Plant variety protection (PVP) expiration dates
PVP certification is currently in force for 20 years from the date of issuance of the PVP certificate. Prior to 1980 PVP certification was in force for 17 years from the date of PVP certificate issuance. From 1980 to 31 March 1995 PVP certification was in force for 18 years from the date of PVP certificate issuance.
Occasionally, the same corn inbred variety has been assigned different names by the inventor/developer for PVP certification vs. patent protection. Where identifiable, these variety names have been consolidated as one variety entry in the database.
Some inbred varieties have been patented two or sometimes three times by the patent owner. Such inbred varieties are identified by a (n) suffix immediately following the name of the variety. A (1) designates the first patent; a (2) designates a second patent application and issue at a later date; a (3) designates a third patent application and issue at yet a later date. If the patent of an inbred variety possessing a (1) suffix has expired, the inbred may still be under protection via a second or third patent. If no (n) suffix is present, the inbred variety has been patented only once, though it may still be under protection of a PVP certification.
Parental pedigree nomenclature
Parental pedigrees of corn inbreds are listed (whenever known) with the female parent listed first followed by the male parent listed last. Where more than two parents are identified in the development of the maize inbred, parenthesis () are used to enclose the varieties used as one parent of the final cross. For example, in the development of inbred X, the parental pedigree A / (B / C) indicates that the progeny of the cross B / C was used as the pollinator (male parent) to pollinate A (female parent) in the development of the population from which X was developed. In this theoretical example, X is expected to possess a nuclear genetic background consisting ½ A, ¼ B, and ¼ C, and a cytoplasmic background of A.

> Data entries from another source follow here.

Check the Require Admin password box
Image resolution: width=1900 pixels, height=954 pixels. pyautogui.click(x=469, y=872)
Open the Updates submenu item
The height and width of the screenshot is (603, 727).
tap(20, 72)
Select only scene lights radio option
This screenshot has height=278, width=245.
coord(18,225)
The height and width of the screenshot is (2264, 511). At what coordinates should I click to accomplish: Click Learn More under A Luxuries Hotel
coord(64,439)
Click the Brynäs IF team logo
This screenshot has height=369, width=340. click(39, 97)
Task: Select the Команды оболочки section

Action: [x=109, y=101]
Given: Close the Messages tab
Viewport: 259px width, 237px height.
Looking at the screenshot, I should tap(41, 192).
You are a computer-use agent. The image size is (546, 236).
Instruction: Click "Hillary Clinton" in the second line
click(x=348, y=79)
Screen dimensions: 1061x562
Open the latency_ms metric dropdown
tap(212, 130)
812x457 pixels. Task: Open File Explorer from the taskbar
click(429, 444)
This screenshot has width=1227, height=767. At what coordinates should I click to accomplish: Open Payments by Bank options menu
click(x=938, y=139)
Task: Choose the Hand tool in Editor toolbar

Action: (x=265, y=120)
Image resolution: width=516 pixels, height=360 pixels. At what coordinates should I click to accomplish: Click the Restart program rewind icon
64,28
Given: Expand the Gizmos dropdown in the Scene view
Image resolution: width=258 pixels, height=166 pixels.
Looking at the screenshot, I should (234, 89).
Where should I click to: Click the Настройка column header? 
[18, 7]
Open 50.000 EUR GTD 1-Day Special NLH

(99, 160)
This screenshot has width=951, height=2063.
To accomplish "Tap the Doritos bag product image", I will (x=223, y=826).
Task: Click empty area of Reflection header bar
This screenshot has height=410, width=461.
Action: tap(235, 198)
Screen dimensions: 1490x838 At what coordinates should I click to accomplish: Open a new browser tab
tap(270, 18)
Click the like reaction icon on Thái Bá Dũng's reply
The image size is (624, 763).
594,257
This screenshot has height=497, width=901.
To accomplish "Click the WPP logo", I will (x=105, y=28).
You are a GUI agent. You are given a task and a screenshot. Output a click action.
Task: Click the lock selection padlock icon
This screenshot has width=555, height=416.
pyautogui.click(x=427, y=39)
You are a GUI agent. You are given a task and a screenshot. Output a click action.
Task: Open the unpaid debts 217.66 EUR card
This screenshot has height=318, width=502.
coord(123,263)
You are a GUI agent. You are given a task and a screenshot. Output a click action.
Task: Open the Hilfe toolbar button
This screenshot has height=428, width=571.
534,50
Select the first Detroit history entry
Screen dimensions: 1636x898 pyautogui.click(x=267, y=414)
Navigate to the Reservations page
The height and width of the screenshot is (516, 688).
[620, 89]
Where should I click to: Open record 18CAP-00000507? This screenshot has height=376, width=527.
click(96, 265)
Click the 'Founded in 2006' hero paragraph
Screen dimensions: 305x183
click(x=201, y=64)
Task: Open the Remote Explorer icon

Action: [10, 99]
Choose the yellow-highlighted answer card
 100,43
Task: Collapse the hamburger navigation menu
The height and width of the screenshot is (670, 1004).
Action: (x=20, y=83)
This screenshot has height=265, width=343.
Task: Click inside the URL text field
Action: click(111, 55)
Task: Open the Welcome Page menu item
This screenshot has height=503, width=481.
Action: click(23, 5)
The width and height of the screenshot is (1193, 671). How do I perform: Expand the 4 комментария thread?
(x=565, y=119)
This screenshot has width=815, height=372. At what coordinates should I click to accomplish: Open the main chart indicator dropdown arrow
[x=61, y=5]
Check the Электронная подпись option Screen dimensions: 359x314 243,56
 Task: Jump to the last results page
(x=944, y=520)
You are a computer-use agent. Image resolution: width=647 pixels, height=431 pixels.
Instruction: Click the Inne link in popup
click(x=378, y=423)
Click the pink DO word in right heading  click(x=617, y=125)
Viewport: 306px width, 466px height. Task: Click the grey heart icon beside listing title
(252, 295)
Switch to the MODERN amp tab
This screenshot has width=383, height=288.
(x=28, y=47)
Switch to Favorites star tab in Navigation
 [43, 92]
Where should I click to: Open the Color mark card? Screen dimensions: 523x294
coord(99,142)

Where backcrossing was identified in the development of the corn inbred, > or < are used to identify which parent was used multiple times (recurrent parent) in the crossing scheme. Again, the female parent (of the final backcross) is listed first. The male parent (of the final backcross) is listed last. The symbols >n> or <n< are used to indicate the direction and recurrence of one parent in the backcross scheme. For example in the development of inbred Y, D<3<E indicates that E is the recurrent parent used a total of three times (including the original cross) to develop the backcross population from which Y was developed, and D was the female of the final backcross. In this theoretical example, Y is expected to possess a nuclear genetic background consisting 7/8 E and 1/8 D, and a cytoplasmic background of D.
Please note that patent and PVP information is available only for germplasm for which patents or PVP certificates have been issued. If a variety patent application was submitted but is still pending, or was later withdrawn or abandoned before the patent was approved and published, the variety is not included as an entry in the database. If PVP applications are still pending, they also do not contribute to this database. Also, note that some information for some varieties was not possible to derive from the published literature, nor from subsequent data analysis.